Bangladesh amends war crimes law, mulls banning Islamists

A boy waves a Bangladesh national flag as he chants a slogan before a mass funeral as the body of Rajib Haider, an architect and blogger who was a key figure in organising demonstrations, arrives at Shahbagh intersection in Dhaka February 16, 2013. More than 100,000 Bangladeshi protesters, angered by the killing of one of their leaders, poured back onto the streets of the capital on Saturday to demand the death penalty for those found guilty of war crimes in the 1971 independence conflict. REUTERS/Andrew Biraj   
Bangladesh's parliament, meeting demands of protesters thronging the capital, amended a law on Sunday allowing the state to appeal any verdict in war crimes trials it deems inadequate and out of step with public opinion. Tens of thousands of demonstrators jamming central Shahbag Square for the 13th day burst into cheers amid driving rain as the assembly approved the changes.
The protesters have been demanding the death penalty for war crimes after a tribunal this month sentenced a prominent Islamist to life in prison in connection with Bangladesh's 1971 war of independence from Pakistan.
The life sentence pronounced on Abdul Quader Mollah, assistant Secretary General of the Jamaat-e-Islami party, for murder, rape and torture had stunned many Bangladeshis.
The amendment will "empower the tribunals to try and punish any organizations, including Jamaat-e-Islami, for committing crimes during country's liberation war in 1971", Law Minister Shafique Ahmed said after the change was approved.
Lawyers said the amendment sets a timetable for the government to appeal against Mollah's sentence and secure a retrial. The previous law did not allow state prosecutors to call for a retrial except in the case of acquittals.
Adoption was quick -- less than a week after the amendment was approved by the cabinet in the overwhelmingly Muslim country of 150 million.
OPPOSITION BOYCOTTS PARLIAMENT
Opposition benches were empty as the Bangladesh Nationalist Party (the BNP) of former premier Begum Khaleda Zia and its allies have been boycotting sessions almost since her arch rival, Sheikh Hasina, leader of the Awami League, took office in 2009.
On Sunday, BNP leaders and activists held a rally outside the party's central office in the capital, calling for the next parliamentary election in January 2014 to be held under a non-party caretaker administration.
"The government is trying to use the protests over the war crime trials to divert attention from critical national issues such as our demand for election under a caretaker authority to ensure a clean and unbiased vote," BNP's acting Secretary-General, Mirza Fakhrul Islam Alamgir, told the rally.
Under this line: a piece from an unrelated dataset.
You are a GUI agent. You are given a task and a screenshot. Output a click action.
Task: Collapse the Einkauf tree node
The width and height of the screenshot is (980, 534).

Other BNP leaders urged the demonstrators at Shahbag to speak out against "corruption, politicization of the administration ahead of the polls and tampering the judiciary to persecute rivals."
Hasina and Khaleda have rotated as prime minister of the south Asian country since 1991 and their unending enmity has earned them a reputation as the "Battling Begums."
The two are likely to face off again in the next polls, party officials said.
The BNP also accuses the prime minister of using the war crimes tribunal as a weapon against her opponents. Hasina denies the accusation.
In its first verdict last month, the tribunal sentenced a former Jamaat leader, Abul Kamal Azad, also an Islamic preacher, to death in absentia for killing, murder and torture.
Eight other Jamaat leaders, including its current and former chiefs, are being tried by the war crimes court that Hasina set up in 2010 to investigate abuses during the 1971 conflict. Three million people were killed and thousands of women were raped.
The government is facing growing pressure from the protesters to ban Jamaat-e-Islami, the country's largest Islamist party, and groups linked to it.
Law minister Shafique Ahmed told reporters the government was considering such a ban.
Jamaat activists have called a country-wide strike for Monday, but demonstrators and many shopkeepers have pledged to resist any attempt to enforce such a stoppage.
The authorities deployed paramilitary soldiers in the capital on Sunday evening trying to prevent violence during and ahead of the strike.
Bangladesh became part of Pakistan at the end of British rule in 1947 but broke away in 1971 after a war between Bangladeshi nationalists, backed by India, and Pakistani forces.
Some factions in what was then East Pakistan opposed the break with Pakistan. Jamaat denies accusations that it opposed independence and helped the Pakistani army.